The bill authorizes one-third cost-share totaling $653 million for restoring the capacity of the Friant-Kern Canal, the Delta-Mendota Canal, and the California Aqueduct.

Coordinated legislation in the State legislature introduced by State Senator Melissa Hurtado has led to a downpayment on a State cost-share for restoring the canals' capacity. Local water districts would be responsible for the remainder of the cost not covered by the State or Federal governments.

In addition, the bill authorizes an additional $180 million to restore salmon runs on the San Joaquin River. The funding is for fish passage structures, levees, and other improvements that will allow the threatened Central Valley Spring-run Chinook salmon to swim freely upstream from the ocean to the Friant Dam.

My bill would help California water users and California's Nation- leading agriculture industry comply with a recent State requirement to end the overpumping of groundwater. The stakes are huge: If we don't bring groundwater into balance, then the San Joaquin Valley will lose access to about 2 million acre-feet of water per year.

Unless local water agencies and the State and Federal governments act, a recent U.C. Berkeley study has projected severe impacts from these water supply losses: 798,000 acres of land would have to be retired from agricultural production, nearly one-sixth of the working farmland in an area that produces half the fruit and vegetables grown in the Nation; and $5.9 billion would be lost in annual farm income in a region that is almost entirely reliant on agriculture.

One of the most economical and efficient ways to restore groundwater balance is to convey floodwater to farmland where it can recharge the aquifer. California has the most variable precipitation of any State. When massive storms from atmospheric rivers occur, there is runoff to recharge aquifers--but only if we can effectively convey the floodwaters throughout the San Joaquin Valley to recharge areas.

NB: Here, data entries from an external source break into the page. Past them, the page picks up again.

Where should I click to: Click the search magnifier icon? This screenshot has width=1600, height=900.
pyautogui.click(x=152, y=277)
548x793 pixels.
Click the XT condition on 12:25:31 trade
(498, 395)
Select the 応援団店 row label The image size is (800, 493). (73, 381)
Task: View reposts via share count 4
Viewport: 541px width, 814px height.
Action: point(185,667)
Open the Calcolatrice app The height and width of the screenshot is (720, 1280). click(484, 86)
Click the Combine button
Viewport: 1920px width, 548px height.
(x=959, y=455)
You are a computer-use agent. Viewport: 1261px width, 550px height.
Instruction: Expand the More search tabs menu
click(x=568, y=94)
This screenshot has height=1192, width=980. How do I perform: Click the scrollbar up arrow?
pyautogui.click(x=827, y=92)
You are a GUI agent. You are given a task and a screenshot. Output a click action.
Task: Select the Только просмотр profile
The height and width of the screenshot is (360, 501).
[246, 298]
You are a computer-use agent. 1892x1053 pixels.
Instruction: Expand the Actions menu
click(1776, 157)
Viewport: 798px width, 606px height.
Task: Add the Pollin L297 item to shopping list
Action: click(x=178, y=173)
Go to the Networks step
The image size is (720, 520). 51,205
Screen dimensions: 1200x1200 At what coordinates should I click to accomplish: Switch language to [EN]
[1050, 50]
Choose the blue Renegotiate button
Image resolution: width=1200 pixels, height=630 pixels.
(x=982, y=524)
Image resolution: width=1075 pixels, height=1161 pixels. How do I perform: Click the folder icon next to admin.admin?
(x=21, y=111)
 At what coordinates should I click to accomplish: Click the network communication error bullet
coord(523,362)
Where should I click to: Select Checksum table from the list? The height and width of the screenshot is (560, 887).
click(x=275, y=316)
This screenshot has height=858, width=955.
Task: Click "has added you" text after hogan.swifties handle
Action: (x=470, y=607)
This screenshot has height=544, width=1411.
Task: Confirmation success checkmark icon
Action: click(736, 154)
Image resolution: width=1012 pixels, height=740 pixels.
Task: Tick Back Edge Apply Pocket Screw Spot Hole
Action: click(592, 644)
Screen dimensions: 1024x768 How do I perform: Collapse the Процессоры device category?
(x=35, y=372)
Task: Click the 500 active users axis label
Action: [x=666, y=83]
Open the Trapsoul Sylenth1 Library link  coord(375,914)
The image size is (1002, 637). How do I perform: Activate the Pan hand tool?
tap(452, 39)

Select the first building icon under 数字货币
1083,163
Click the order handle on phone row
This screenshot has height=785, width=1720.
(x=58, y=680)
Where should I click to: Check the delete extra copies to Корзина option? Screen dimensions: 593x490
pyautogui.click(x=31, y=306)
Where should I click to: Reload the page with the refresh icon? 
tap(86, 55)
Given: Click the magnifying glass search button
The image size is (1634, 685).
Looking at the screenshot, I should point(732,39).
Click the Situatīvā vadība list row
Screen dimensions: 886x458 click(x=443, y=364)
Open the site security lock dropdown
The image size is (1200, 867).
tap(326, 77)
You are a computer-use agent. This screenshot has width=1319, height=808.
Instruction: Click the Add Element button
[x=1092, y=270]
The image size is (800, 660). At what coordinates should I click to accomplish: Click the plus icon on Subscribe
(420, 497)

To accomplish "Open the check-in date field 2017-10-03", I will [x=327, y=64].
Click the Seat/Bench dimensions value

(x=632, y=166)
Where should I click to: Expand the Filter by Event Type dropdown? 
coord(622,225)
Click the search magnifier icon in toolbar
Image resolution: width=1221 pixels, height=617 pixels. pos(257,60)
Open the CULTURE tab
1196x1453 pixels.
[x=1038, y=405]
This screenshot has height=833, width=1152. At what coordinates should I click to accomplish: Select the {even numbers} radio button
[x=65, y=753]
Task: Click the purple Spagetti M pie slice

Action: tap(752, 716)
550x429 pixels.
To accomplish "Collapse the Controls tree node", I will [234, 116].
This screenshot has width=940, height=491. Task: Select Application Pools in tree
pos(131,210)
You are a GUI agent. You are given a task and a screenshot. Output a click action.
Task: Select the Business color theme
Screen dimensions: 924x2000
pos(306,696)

However, the major canals are in desperate need of repair and have lost as much as 60 percent of their capacity. The bill I am introducing today would provide Federal assistance to help fix these Federal canals.

Specifically, the bill would authorize $653.4 million in a Federal funding-cost share for three major projects to restore Federal canals damaged by subsidence to their former capacity: $180 million for the Friant-Kern Canal, which would move an additional 100,000 acre-feet per year on average; $183.9 million for the Delta Mendota Canal, which would move an additional 62,000 acre-feet per year on average; and $289.5 million for California Aqueduct repairs, which would move an additional 205,000 acre-feet per year on average. While parts of the California Aqueduct are State-owned, the majority of the repairs are on its federally owned portion.

This will give local farmers a fighting chance to bring their groundwater basins into balance without being forced to retire vast amounts of land.

Critically, the ability to deliver floodwaters through restored Federal canals will allow the water districts to invest in their own turnouts, pumps, detention basins, and other groundwater recharge projects. The South Valley Water Association, which covers just a small part of the valley, provided my office with a list of 36 such projects for its area alone.

The Public Policy Institute of California, PPIC has determined that groundwater recharge projects are the best option to help the San Joaquin Valley comply with the new State groundwater pumping law. PPIC projects that the valley can make up 300,000 to 500,000 acre-feet of its groundwater deficit through recharge projects.

A study commissioned by the coalition group Water Blueprint for the San Joaquin Valley estimates that reductions in groundwater could cause a loss of up to 42,000 farm and agricultural jobs in the San Joaquin Valley. Another 40,000 jobs or more could be lost statewide each year due to reductions in valley agricultural production, putting the total at approximately 85,000 jobs statewide. Most of these impacts will fall disproportionately on economically disadvantaged communities.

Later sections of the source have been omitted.